WRITTEN INSTRUCTION A
Write out the passage from the "Break a Leg" essay starting at "Hit the lights." and ending at "ideas of leadership.".

##########

Friday, November 17, 2006

Break a Leg

Hold the cheers.
Hit the lights.


It appears a fungal pall has settled on the smooth marble walls and old leather chairs of the showpiece of political drama, the US Capitol. Like an aged theatre welcoming yet another revival of Annie, Get Your Gun, the building where our legislators do the people's business is filled with a new company of players who walk the stage in dusty costumes and continue to perform lines from anachronistic scripts that hallow old ideas of leadership.

This, however, is not the show the voters want to see produced. We want something fresh, informed by the great leaders of the past, but stepping outside that stale paradigm.

No more rehearsing
Or nursing a part.

Now the star of the show sits in her dressing room, a closed smile staring back at her from the lit make-up mirror. She knows the person she sees is accountable for the success of the run, and its failures. The worst thing she can do is not play to the audience, yet during the last dress rehearsal, she did just that. She went with a preconceived notion of leadership by following her own agenda, thinking the rest of the company would follow along to make her look good.

But the lead role in this play is not delivered through soliloquy. It is one of dialogue and requires listening, focusing and reacting, and only after she shows the concern one actor in a scene must have for another can she begin to act, and to lead.

##########

WRITTEN INSTRUCTION B
In the listing, reproduce the lines starting at the one containing "At what coordinates" and ending at the one containing "click(153, 38)", putting "Settings" in place of "Preferences".

##########

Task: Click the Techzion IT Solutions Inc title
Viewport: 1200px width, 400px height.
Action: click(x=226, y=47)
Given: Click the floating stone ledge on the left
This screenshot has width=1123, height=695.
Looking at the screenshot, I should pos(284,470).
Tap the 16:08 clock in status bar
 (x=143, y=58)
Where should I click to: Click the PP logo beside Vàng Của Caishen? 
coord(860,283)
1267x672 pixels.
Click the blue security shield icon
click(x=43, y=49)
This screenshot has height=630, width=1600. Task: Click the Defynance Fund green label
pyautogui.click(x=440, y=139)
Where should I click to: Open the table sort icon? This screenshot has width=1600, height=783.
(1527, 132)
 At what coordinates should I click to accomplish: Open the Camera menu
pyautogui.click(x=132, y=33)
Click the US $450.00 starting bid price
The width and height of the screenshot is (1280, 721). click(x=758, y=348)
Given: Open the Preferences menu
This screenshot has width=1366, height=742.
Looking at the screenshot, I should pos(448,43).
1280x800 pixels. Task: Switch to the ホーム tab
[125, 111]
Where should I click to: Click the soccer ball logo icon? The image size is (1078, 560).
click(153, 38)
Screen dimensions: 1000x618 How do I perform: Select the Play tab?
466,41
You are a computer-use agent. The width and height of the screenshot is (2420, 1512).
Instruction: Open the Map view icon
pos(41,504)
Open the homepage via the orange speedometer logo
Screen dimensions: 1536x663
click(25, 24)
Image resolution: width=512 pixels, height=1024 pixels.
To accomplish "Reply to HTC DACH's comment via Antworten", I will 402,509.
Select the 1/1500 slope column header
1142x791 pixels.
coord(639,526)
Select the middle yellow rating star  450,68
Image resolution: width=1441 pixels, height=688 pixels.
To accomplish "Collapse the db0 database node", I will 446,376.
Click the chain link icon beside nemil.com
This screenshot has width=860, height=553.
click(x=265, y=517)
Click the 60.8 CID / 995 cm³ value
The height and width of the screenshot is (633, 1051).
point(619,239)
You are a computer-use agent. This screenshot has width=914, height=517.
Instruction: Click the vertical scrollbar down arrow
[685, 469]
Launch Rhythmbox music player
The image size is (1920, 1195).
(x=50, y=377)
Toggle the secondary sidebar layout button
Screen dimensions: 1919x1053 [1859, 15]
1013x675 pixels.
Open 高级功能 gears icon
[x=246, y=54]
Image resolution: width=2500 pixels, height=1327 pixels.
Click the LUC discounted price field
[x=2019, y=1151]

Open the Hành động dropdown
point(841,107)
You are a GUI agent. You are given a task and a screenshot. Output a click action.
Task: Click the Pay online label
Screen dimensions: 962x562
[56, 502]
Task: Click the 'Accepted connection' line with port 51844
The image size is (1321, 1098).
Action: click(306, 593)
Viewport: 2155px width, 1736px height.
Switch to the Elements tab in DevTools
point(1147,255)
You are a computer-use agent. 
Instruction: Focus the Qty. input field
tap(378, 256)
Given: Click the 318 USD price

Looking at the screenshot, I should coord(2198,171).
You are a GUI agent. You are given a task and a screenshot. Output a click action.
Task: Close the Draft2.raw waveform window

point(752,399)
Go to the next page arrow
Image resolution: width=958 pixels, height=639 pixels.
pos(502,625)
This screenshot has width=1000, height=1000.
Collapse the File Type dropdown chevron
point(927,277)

##########

EXPECTED ANSWER A
Hit the lights.


It appears a fungal pall has settled on the smooth marble walls and old leather chairs of the showpiece of political drama, the US Capitol. Like an aged theatre welcoming yet another revival of Annie, Get Your Gun, the building where our legislators do the people's business is filled with a new company of players who walk the stage in dusty costumes and continue to perform lines from anachronistic scripts that hallow old ideas of leadership.

EXPECTED ANSWER B
 At what coordinates should I click to accomplish: Open the Camera menu
pyautogui.click(x=132, y=33)
Click the US $450.00 starting bid price
The width and height of the screenshot is (1280, 721). click(x=758, y=348)
Given: Open the Settings menu
This screenshot has width=1366, height=742.
Looking at the screenshot, I should pos(448,43).
1280x800 pixels. Task: Switch to the ホーム tab
[125, 111]
Where should I click to: Click the soccer ball logo icon? The image size is (1078, 560).
click(153, 38)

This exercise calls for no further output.